TOKYO — The billionaire CEOs who accompanied US President Donald Trump to Beijing last month are likely experiencing a sharp reversal of expectations. Trump's own erratic posture—from campaign rhetoric against China to public admiration for Xi Jinping—is disorienting enough. But the more consequential whiplash comes from Beijing's rapid retreat from the promises Xi made to the American business delegation.
During the summit, Xi assured Apple's Tim Cook, Tesla's Elon Musk, Nvidia's Jensen Huang, and other corporate titans that China would "open wider" and offer "broader prospects" for US firms. Those assurances now ring hollow. Instead of liberalization, Beijing has imposed tighter controls on cross-border capital, erected barriers around its artificial intelligence sector, and reduced transparency—a direct contradiction of Xi's words.
Markets Reflect the Mismatch
The gap between promise and reality is visible in market performance. China's CSI 300 index has risen just 7% this year. By contrast, South Korea's benchmark has surged 108%, Taiwan's 57%, and Japan's 33%, even amid energy disruptions from the conflict with Iran. The divergence underscores investor skepticism about China's commitment to reform.
Beijing's decision to restrict overseas travel for Chinese AI experts further undermines its stated goal of tapping into the global tech rally. The move echoes Soviet-era practices of confining talent, and it sends a clear signal: China is building a wall around its AI sector, not opening it to international collaboration.
As longtime China watcher Bill Bishop noted, the "burst of positive energy among analysts following May's Xi–Trump summit cooled somewhat towards the end of the month." Chinese Consul General in New York Huang Ping had described the moment as "a narrow strategic window for China to engage different US interest groups and secure a place in global AI governance." That window now appears to be closing.
Beijing is also making it harder for retail investors to buy US stocks, accelerating a broader shift toward tighter capital controls. Vey-Sern Ling of Union Bancaire Privée warned that this "may potentially reduce funds to ADRs listed in the US." The crackdown is "far tougher and more systematic" than previous efforts, according to Dan Wang, head of China analysis at Eurasia Group.
Henry Gao of Singapore Management University added that it is becoming "increasingly difficult for Chinese investors to invest abroad independently of state oversight," reflecting rising concern in Beijing over capital outflows and pressure on foreign-exchange reserves.
China recorded a record US$1 trillion in capital outflows in 2025—double the levels since 2021 and the largest annual outflow since data began in 2006. To stem further losses, Xi has tolerated a stronger yuan, which is up more than 3% in 2026. A stable or rising yuan serves three purposes: reducing default risk for heavily indebted property developers, supporting Xi's ambition to position the yuan as a credible reserve currency, and lowering trade tensions with the Trump White House.
Economist Larry Hu at Macquarie Group noted that if China's domestic demand strengthens on the back of forceful stimulus, "the yuan carry trade will start to unwind as business confidence improves and the US-China yield gap narrows." This would allow the yuan to appreciate more forcefully against the dollar.

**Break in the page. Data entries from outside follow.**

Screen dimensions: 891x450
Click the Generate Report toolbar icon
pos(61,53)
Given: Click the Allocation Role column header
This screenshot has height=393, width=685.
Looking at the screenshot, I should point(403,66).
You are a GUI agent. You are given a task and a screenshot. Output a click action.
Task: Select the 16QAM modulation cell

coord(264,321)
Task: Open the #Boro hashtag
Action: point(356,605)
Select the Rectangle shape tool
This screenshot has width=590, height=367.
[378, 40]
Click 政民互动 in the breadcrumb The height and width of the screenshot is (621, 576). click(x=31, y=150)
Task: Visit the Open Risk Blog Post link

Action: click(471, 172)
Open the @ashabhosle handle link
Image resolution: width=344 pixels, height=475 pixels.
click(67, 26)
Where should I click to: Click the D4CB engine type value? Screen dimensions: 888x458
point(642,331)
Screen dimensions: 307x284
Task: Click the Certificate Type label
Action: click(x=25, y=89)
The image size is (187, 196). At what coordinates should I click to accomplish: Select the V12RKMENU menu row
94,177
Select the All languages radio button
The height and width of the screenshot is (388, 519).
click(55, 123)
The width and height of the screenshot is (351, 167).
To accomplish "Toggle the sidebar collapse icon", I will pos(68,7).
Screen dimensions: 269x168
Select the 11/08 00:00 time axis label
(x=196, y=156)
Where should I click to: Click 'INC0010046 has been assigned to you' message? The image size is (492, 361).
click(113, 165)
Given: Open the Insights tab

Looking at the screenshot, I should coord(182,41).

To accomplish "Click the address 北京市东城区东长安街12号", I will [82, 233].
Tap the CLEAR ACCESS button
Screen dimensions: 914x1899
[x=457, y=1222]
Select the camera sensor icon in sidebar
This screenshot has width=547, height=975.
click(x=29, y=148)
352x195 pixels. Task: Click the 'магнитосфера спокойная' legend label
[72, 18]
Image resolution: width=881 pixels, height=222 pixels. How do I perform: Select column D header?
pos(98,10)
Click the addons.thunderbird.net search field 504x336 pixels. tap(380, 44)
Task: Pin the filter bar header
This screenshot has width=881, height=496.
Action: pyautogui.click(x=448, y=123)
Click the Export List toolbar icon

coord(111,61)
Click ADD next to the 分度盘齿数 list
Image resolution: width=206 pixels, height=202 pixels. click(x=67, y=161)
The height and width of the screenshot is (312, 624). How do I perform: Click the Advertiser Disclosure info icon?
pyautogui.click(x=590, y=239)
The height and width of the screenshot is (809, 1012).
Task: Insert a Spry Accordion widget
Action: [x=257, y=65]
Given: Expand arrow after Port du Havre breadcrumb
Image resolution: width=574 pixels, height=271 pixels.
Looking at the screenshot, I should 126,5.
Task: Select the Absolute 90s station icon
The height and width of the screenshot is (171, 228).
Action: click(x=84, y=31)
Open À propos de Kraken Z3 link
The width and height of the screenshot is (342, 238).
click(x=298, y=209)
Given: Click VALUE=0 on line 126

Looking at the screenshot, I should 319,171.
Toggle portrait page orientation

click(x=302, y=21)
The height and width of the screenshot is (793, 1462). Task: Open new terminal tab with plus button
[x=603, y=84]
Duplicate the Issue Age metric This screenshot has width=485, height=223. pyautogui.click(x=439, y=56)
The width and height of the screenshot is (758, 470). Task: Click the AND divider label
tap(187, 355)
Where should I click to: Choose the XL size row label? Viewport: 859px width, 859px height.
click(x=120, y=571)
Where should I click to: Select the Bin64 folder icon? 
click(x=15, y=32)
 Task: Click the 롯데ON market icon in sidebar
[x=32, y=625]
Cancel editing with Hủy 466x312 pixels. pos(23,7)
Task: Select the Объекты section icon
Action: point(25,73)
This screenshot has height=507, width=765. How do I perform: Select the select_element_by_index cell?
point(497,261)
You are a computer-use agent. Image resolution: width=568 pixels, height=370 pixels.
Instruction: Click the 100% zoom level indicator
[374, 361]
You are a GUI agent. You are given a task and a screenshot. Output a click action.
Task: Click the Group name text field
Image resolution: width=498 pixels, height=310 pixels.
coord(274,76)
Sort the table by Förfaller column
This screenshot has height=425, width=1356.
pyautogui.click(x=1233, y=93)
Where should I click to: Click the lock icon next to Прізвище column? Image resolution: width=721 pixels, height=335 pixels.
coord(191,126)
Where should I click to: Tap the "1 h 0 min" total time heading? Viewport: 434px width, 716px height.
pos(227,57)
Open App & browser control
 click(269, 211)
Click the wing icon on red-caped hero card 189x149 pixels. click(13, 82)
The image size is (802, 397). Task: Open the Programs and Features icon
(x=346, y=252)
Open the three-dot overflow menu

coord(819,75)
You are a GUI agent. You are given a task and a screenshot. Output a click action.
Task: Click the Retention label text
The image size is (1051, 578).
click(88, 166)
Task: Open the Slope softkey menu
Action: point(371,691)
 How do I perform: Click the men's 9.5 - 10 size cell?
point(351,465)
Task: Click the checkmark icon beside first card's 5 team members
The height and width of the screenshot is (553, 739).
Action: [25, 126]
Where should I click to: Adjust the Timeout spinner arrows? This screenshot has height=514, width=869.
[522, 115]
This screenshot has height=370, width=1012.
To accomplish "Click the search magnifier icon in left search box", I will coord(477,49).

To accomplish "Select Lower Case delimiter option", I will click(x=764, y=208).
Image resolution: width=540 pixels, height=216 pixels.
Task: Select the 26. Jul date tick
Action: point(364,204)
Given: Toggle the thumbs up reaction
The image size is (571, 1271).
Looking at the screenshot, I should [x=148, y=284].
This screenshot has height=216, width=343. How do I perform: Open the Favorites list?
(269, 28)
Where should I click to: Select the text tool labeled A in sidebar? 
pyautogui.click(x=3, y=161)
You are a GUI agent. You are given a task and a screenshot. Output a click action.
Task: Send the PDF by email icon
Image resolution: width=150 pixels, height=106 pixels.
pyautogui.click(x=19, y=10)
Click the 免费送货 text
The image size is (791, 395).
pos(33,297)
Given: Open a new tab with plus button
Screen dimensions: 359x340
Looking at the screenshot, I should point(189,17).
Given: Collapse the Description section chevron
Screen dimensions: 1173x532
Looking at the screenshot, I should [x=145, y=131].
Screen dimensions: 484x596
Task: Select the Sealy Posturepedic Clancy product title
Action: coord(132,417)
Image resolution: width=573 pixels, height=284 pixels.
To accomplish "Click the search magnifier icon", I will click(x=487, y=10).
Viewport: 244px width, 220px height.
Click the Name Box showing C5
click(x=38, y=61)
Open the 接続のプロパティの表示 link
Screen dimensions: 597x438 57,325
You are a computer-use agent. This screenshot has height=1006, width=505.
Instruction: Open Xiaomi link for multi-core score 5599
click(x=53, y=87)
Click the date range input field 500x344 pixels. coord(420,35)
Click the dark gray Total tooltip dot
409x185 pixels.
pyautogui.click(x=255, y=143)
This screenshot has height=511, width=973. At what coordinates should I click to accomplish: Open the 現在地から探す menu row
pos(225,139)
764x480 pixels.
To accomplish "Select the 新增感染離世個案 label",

The broader context includes fiscal turmoil in Washington, with US national debt approaching $40 trillion—twice China's annual GDP. As Creon Butler of Chatham House observed, the "Trump shock" has China plotting "longer-term resistance to some critical international economic norms." The European Central Bank reported this week that gold has overtaken US Treasury securities as the main reserve asset held by central banks globally, with gold's share reaching 27% versus 22% for Treasuries. ECB President Christine Lagarde noted that "forces of fragmentation are becoming more pronounced" and that geopolitical tensions continue to drive strong central bank demand for gold.
For the US CEOs who returned from Beijing expecting a new era of cooperation, the reality is a deflating turn. Xi's open door has closed, and the message to global business is clear: China's market will open only on its own terms, and those terms are increasingly restrictive.